Before he had scooters in his crosshairs, Billy LoDo won a battle with RTD. Two years ago, when RTD considered removing the bus stop right outside his building, he rounded up at least two dozen folks from the VOA and showed up at RTD’s office in protest. According to Evans, a public meeting that would have otherwise had a handful of people became a packed room. When the meeting was opened to public comment, Billy LoDo gave a three-minute speech, after which he asked all the VOA residents to stand up and show their numbers. RTD kept the bus stop in place.
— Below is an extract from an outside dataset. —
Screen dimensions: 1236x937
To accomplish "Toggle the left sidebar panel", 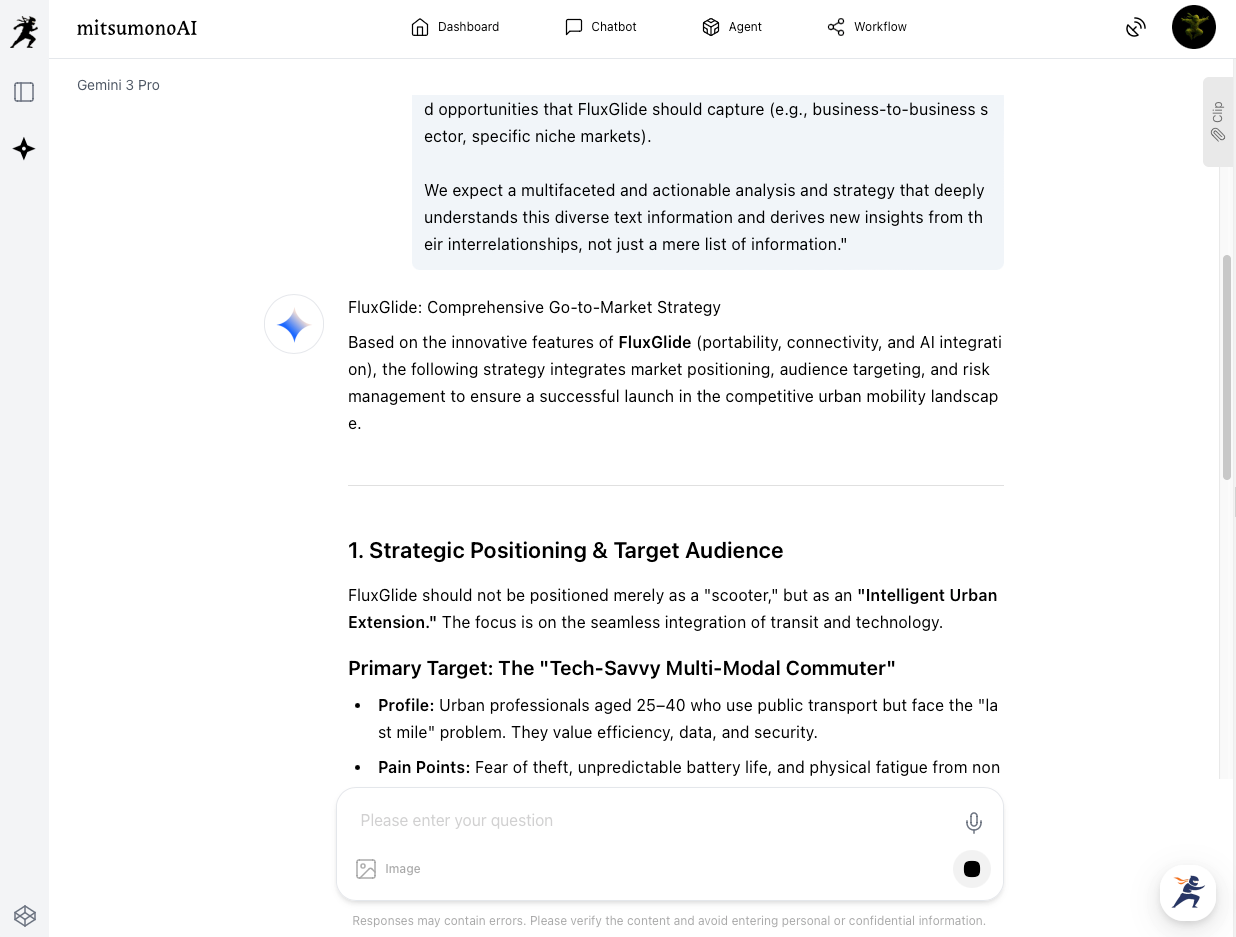I will [x=24, y=92].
And though Billy LoDo will never accept the recognition, Evans credits him for the win.

“Billy LoDo is loyal friend, a concerned citizen, and willing to go out on a limb to look out for his fellow human without any compensation,” Evans says. “In fact, he disdains anything good we say about him. It’s rare to be that selfless.”

In his most recent battle, Billy LoDo targeted scooter executives whose products were dropped all around LoDo with what he says is little regard to the neighborhood’s senior residents.  Billy LoDo started with Bird. He called to express his displeasure and, to his surprise, the Bird “nests” soon disappeared. He then called Lime, which was also responsive. He did the same with Lyft, Spin, and Razor, and after several weeks—to his own surprise—the companies actually cleared the sidewalk of the dockless scooters.
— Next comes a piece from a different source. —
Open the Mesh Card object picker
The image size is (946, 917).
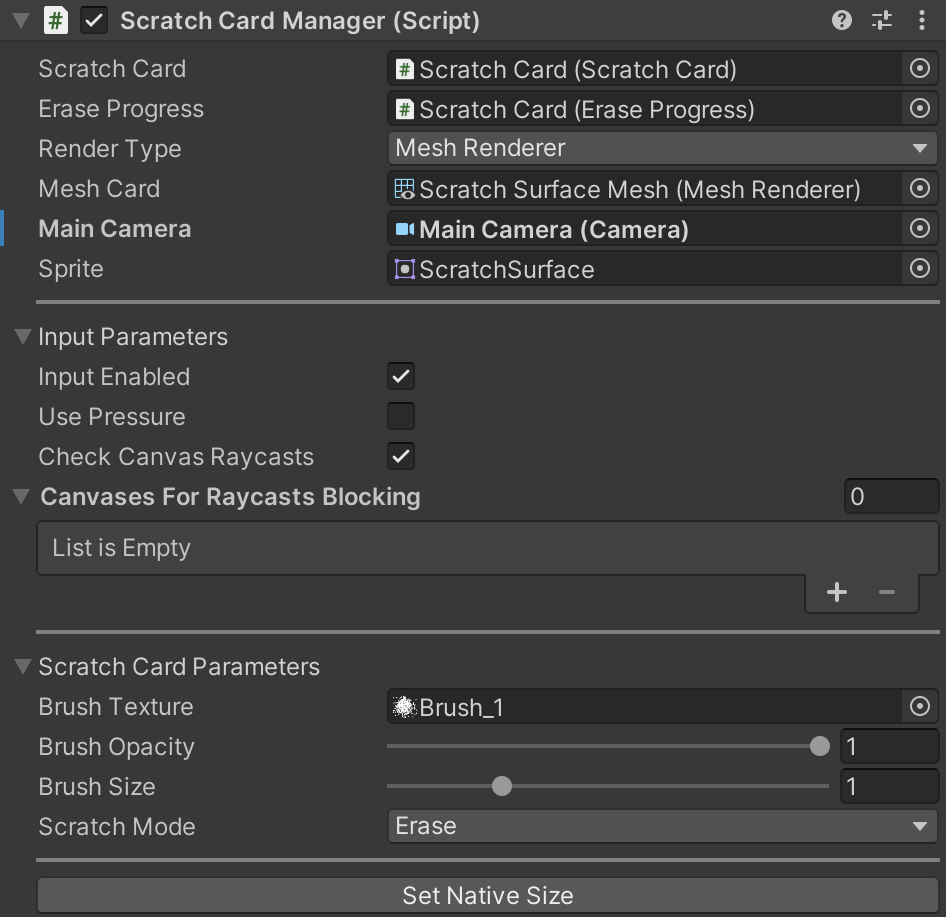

His victory was cheered by residents of the building, even those who don’t mind the scooters. Unlike Billy LoDo, Evans actually loves the new method of transportation. “They fill a valuable need,” he says. “I think they should be part of the transit infrastructure in every city.” But he does recognize the virtue in his friend’s work. “We disagree on whether or not we need scooters, but since they’re here anyway, we do need an advocate for them to be used safely,” Evans says. “Nobody was doing that until he came along. He’s a renegade.”

Still, you won’t find Billy LoDo celebrating. Even after he saved his building from the tyranny of scooters and Denver City Council passed an ordinance prohibiting the machines from operating on sidewalks except in certain circumstances, he remained unsatisfied

“I didn’t feel like we really won on the scooters,” he says. “I wanted them all banned.”
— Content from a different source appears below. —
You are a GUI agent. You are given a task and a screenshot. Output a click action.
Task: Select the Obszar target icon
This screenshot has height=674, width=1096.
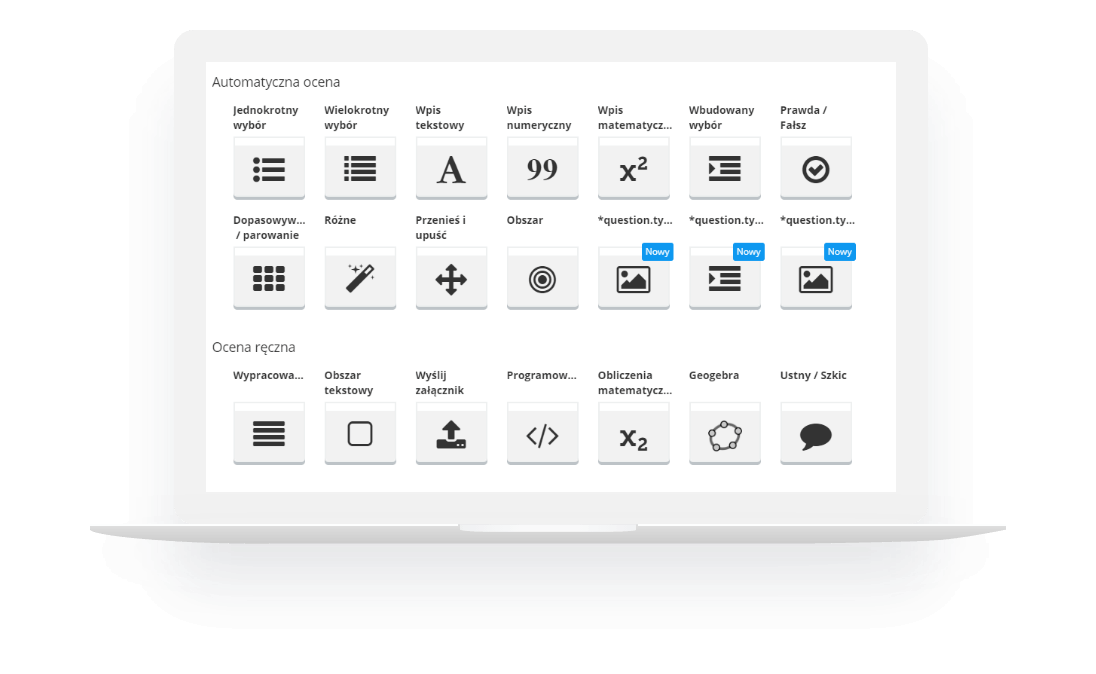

Then, in early February, he left me a voicemail. “Out of the blue,” he said, “Lyft started parking their scooters smack in front of the building again, and we’ve had an accident or two with the blind.” He said the police were unwilling to help him and the number with which he originally reached Lyft was now directing him to an order-by-phone sex service. He wasn’t interested in pleasure; he was frustrated and wanted to know if I could help.

I passed along another contact number for the company and he went back to work. The scooters have not returned since.

It’s hard to know what exactly motivates Billy LoDo. It’s possible he’s a natural leader with a vigilante spirit. It’s possible he’s having an extreme reaction to relatively benign new technologies. It’s also possible he’s a chronic pest with too much time on his hands.

Tony Mikesell, a wheelchair-bound resident of the VOA building, says Billy LoDo is motivated by “an underlying need to improve people.” But what makes him successful, according to Mikesell, is that he has absolutely no fear of making contact with another person.“He’ll go talk to cops all the time. I’ve pulled him out of a couple of those,” Mikesell says. “I’m sure he’s pulled himself out of thousands.”

In fact, the same day Billy LoDo called me to report the return of Lyft’s fleet, he picked up a few scooters off the sidewalk and threw them into the street. He then called the Denver Police Department’s non-emergency line and reported his act of civil disobedience. The operator apparently recognized his voice from previous calls and cautioned him against committing venial crimes.

The police let him off the hook and today he remains a free, stubborn, determined instigator. He also remains a champion for a community of senior and disabled residents who call Denver’s Lower Downtown neighborhood home.

Just ask Ron Evans.

“Billy is the hero of LoDo,” he says. “It used to be Dana Crawford. Before that it was John Hickenlooper. Now, it’s Billy LoDo.”

Jay Bouchard
Jay Bouchard
Jay Bouchard is a Denver-based writer and a former editor on 5280's digital team.